A comparison with other commonly used methods further highlighted BDAN’s advantages. Recurrent neural networks (RNNs) such as LSTM and GRU typically outperform the BDAN in representational power because of their strong time-series modeling capabilities. However, these models lack mechanisms to adapt to changes in data distribution over time, leading to a significant drop in performance in concept drift environments. In contrast, the BDAN not only relies on VAE structures for sampling but adjusts adaptively to changes in data distribution through the ABM module, significantly improving its generalization performance.
ODE (ordinary differential equation networks), as a model based on continuous dynamic systems, is inherently capable of handling smoothly changing time series. However, its representational capacity is relatively weak, and its design is not specifically targeted at dealing with distribution shifts. As a result, it did not perform as robustly as the BDAN in addressing complex concept drift problems. Although ODE has an advantage in capturing continuous changes, it cannot effectively handle sudden distributional shifts, which is particularly evident in environments like nuclear power plants.
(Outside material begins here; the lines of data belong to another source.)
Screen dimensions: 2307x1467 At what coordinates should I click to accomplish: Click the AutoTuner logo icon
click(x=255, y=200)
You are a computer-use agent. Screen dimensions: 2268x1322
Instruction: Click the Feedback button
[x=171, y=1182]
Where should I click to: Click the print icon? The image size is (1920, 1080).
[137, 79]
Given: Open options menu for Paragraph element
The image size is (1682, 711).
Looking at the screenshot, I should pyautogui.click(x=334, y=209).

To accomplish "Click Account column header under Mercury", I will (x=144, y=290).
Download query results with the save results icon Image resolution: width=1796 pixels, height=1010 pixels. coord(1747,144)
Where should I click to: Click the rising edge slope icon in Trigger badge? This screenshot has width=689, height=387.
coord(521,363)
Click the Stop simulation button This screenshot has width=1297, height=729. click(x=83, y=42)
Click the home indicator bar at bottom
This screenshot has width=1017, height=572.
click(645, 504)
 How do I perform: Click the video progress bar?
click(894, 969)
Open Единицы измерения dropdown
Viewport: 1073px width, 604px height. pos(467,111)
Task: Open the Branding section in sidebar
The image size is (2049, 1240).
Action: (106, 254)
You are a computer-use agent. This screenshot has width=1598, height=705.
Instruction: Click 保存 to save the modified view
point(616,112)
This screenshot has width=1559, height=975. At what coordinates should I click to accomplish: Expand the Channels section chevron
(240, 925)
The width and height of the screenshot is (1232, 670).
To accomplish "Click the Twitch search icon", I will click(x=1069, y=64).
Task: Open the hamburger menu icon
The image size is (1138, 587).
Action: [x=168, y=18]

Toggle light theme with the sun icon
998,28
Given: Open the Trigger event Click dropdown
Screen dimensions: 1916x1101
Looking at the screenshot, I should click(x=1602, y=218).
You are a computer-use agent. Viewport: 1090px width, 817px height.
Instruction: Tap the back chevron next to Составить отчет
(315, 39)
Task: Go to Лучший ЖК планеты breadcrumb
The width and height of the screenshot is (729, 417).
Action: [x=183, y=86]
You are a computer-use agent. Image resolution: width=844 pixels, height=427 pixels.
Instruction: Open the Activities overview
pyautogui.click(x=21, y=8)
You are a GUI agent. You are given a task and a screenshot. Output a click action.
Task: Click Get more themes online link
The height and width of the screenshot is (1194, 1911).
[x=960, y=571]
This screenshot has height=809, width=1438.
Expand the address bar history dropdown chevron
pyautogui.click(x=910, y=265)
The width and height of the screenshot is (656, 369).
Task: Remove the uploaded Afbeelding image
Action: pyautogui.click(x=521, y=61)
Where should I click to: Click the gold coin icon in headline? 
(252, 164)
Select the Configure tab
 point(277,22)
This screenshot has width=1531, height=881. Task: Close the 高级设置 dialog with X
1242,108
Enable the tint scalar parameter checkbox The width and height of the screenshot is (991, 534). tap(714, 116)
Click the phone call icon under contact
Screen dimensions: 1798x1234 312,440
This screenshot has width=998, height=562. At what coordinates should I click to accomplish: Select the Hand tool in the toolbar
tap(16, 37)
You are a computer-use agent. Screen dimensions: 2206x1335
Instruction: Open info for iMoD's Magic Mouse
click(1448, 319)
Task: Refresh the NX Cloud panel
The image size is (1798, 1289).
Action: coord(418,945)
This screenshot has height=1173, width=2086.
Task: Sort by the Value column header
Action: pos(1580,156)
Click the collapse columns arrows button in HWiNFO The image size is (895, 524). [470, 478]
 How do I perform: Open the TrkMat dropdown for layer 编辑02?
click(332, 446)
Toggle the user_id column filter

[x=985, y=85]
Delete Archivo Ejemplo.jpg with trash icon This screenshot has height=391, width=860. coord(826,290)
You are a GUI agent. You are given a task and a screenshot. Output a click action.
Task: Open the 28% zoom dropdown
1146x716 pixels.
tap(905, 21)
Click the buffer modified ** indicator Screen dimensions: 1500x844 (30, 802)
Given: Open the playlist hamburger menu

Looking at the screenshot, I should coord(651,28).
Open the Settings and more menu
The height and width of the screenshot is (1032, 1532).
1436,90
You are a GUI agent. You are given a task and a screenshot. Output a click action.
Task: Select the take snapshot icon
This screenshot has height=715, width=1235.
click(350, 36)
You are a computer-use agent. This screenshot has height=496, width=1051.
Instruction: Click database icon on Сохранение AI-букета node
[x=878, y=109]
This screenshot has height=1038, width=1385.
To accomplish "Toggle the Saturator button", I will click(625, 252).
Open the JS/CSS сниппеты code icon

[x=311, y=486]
The Informer model’s self-attention mechanism enhances its ability to capture long-range dependencies, making it highly advantageous in handling long-sequence data. However, Informer relies on the assumption of independent and identically distributed (IID) data, and its neural network architecture lacks specialized components for dealing with distribution drift. Therefore, in cases where data distribution changes dynamically, Informer’s performance is somewhat lacking compared with the BDAN’s adaptive adjustment capabilities. A t-test between the BDAN and the second-best-performing Informer yielded a p-value of 0.039, indicating a statistically significant difference in performance.